At the end of Zizek's lecture, an audience member asks a complicated and unintelligible question. "You made a good point," says Zizek, and continues to talk about Hegel. His response has nothing to do with the question, which in turn has nothing to do with the lecture. The game could continue endlessly in the same vein. Suddenly Zizek pushes aside the cardboard screen and interrupts his Hegel lecture. "Okay! It doesn't matter. As I said already, you made quite a good point. And the truth is that I have no response. In fact, my long-winded talk was also just an attempt to cover up that fact!" The audience seems grateful, now that Zizek has said that it's okay to say that you don't understand something and don't have a clue as to what something is talking about. Even Zizek does it.
"I know that people often think I'm an idiot," he says that evening, "that nostalgic Leninist. But I'm not crazy. I'm much more modest and much more pessimistic."
Why pessimistic? In fact, it isn't absurd at all to assume that capitalism and democracy have reached a dead end. "That's true," says Zizek, "but I believe that the left is, tragically, bereft of any vision to be taken seriously. We all wish for a real, authentic revolution! But it has take place far away, preferably in Cuba, Vietnam, China or Nicaragua. The advantage of that is that it allows us to continue with our careers here." He ends the conversation by saying that it's time for him to return to his hotel -- you know, the diabetes, he says.
'See You Tomorrow!'
Late Saturday evening, just as the US and Ghana World Cup match is in overtime, Zizek calls again. He sounds excited. "Did you watch my clash with Negri today? Unbelievable! What is he talking about! That late capitalism is doing away with itself?"

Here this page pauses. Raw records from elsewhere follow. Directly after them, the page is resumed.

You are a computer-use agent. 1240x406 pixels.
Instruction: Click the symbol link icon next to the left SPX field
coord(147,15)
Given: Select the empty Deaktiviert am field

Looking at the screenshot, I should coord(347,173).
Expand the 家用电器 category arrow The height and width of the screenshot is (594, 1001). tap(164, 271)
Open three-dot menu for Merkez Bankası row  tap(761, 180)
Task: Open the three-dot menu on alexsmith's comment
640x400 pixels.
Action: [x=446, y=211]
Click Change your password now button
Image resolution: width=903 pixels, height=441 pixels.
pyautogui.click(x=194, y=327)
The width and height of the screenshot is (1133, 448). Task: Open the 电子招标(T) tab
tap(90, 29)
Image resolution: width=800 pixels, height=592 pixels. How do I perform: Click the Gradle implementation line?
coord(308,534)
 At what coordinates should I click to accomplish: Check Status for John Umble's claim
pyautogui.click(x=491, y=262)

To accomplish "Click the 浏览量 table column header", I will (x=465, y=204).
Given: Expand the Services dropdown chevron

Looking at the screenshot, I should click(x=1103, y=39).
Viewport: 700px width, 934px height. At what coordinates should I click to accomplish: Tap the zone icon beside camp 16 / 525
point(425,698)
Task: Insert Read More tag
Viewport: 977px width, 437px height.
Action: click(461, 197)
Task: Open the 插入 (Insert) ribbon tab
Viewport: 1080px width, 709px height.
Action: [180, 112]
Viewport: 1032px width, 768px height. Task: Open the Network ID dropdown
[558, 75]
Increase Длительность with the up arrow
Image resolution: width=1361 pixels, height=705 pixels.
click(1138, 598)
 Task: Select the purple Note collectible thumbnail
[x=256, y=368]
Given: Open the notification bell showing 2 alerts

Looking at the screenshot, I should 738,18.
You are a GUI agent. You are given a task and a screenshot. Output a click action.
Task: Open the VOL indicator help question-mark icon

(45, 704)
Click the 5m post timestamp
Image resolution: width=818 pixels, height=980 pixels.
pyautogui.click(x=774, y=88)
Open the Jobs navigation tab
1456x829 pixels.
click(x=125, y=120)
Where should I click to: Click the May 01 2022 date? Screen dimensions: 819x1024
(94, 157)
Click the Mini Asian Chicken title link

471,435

Zizek says that the revolution can never function without an authority, without control, and that this was already the case during the French Revolution and with the Jacobins.
He pauses. Zizek rarely pauses when he speaks, because it makes him feel self-conscious for an instant.
Finally he says: The thing about the state and revolution reminds him of women. "It's impossible to live with them, but even more impossible without them."
He seems about to talk himself into a rage again, but just as the machine is revving up he suddenly interrupts himself.
"Oh, let's forget about it. I'll see you tomorrow, my friend!"